For the last four decades, workers from the Indian subcontinent are migrating to Arabian Gulf as a result of poverty, perceived wage differences and constant demand for cheap labour [14]. Kerala state reported the highest flow of labour migration from the country until recently. Gulf countries accounts for 96% of the total international migrants from Kerala [14]. About 95% of gulf migrants from Kerala are males. Very little attention has been given to the adaptation and survival of migrants in the host country and associated health impacts [14,15]. Studies conducted in United States (US) and Europe among the migrant Indians show high prevalence of NCDs and their risk factors compared to the native population [16-19].

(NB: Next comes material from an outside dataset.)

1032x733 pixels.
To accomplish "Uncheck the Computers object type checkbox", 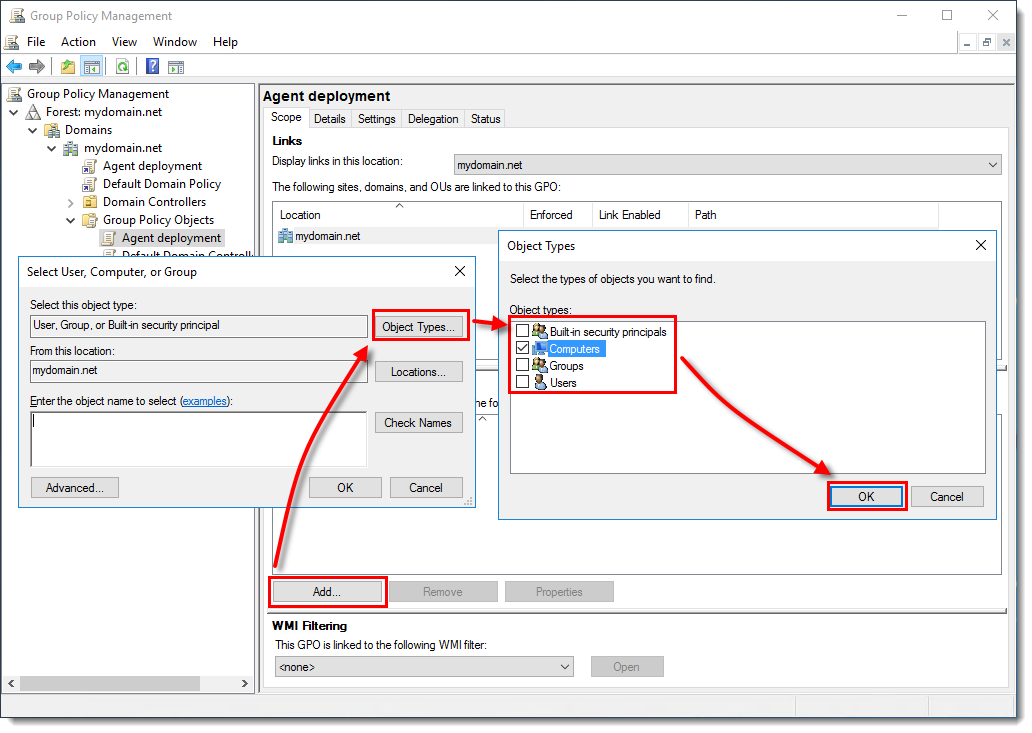I will click(x=522, y=348).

A comparative study done between migrant and non migrant Gujarat is reports that the NCD risk factors such as high Body Mass Index (BMI), blood pressure, lipids, non-esterified fatty acids, and high calorie diet were high among migrants [16]. A study done on migrant Asian Indians living in the United Kingdom (UK) found higher levels of obesity, blood pressure, total cholesterol, blood glucose, and insulin resistance higher than their siblings in Punjab [17]. Indian immigrants were found to have high incidence of overweight, with minimal exercise and activity profiles while in the host country as per studies in the US [18]. High prevalence of adverse body fat patterning, dyslipidaemia and insulin resistance beginning at a young age have been consistently reported in Asian Indians irrespective of their geographic locations [19]. Along with the ethnic predisposition, lifestyle changes after migration resulted in an early onset and high prevalence rates of diabetes and metabolic syndrome among Asian Indians in United States [20].

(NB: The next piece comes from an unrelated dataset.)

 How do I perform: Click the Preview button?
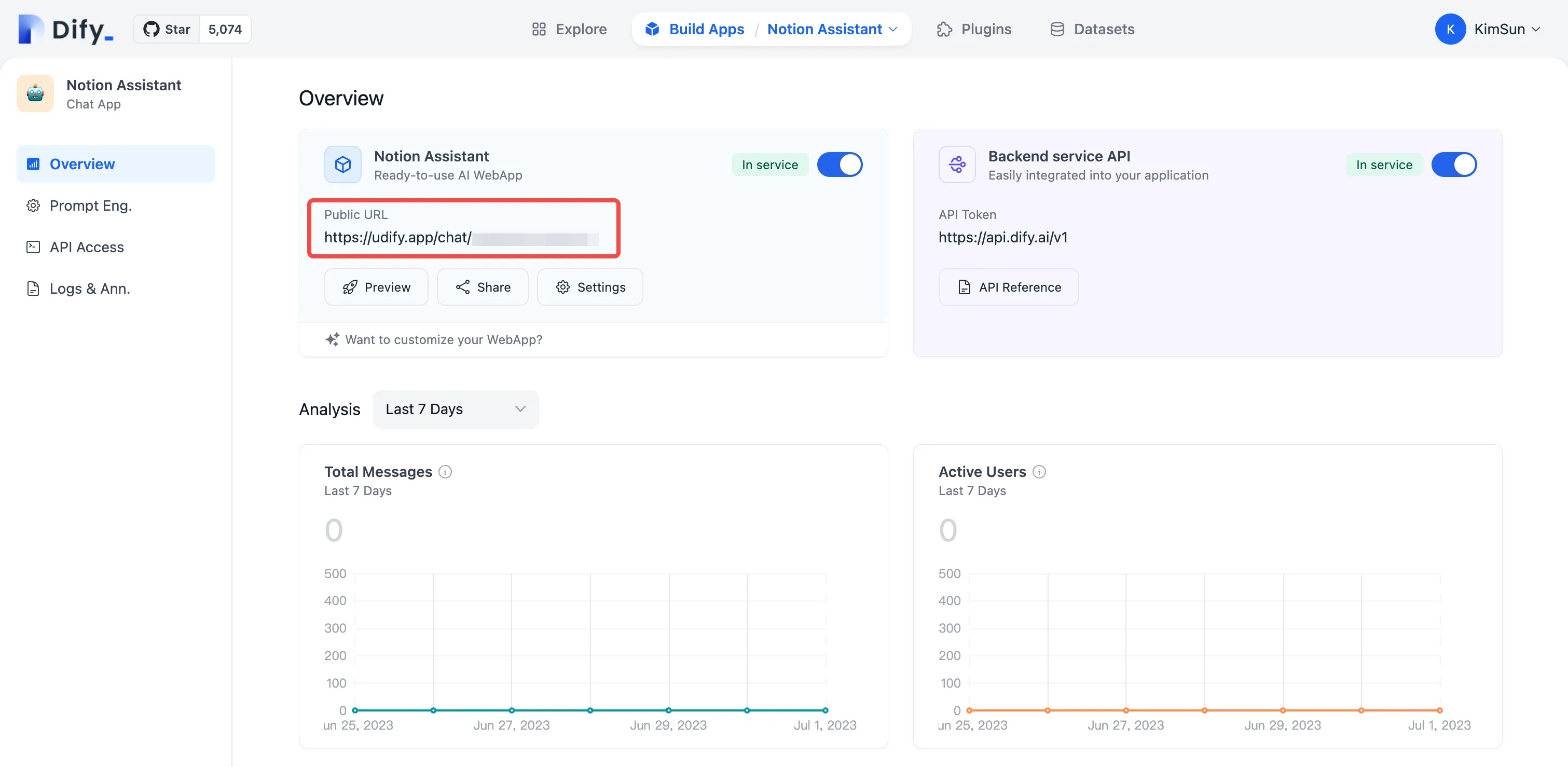(376, 287)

Considering the high vulnerability to the non communicable disease risk factors due to the forced adaptation to the lifestyles, living and working environments of the host country, it is significant to explore a comparative study on the NCD risk factors and its determinants among migrants and non migrants. The present study compares the prevalence of NCD risk factors among gulf migrant workers and non migrant workers of Malappuram district in Kerala, India.


The study was done in Malappuram district which is one of the districts with high gulf migrant population in Kerala State [14]. Since majority of migrants were men, for the present study women were not included [14]. This was a community based cross sectional study among adult men aged 25-64 years. Using a multi stage cluster sampling method- Among the 15 block panchayats of Malappuram district, Tanur was randomly selected. Out of the total nine gramapanchayats of Tanur Block, four were randomly selected [21]. In the third stage, five wards (the ward is the smallest geographical unit of the decentralized government in Kerala) were randomly selected from the selected panchayats as the study area. Two clusters of 10 individuals each were identified for both gulf migrant workers and non-migrant workers from each of these selected wards. The first household was selected randomly and remaining was continuously surveyed. For all the clusters the same process was repeated (Figure 1). The study was conducted during July to September 2013 which was the vacation time in gulf countries because of the Ramadan festival. Most of the gulf migrant workers had come on vacation which helped us to obtain the gulf migrants easier.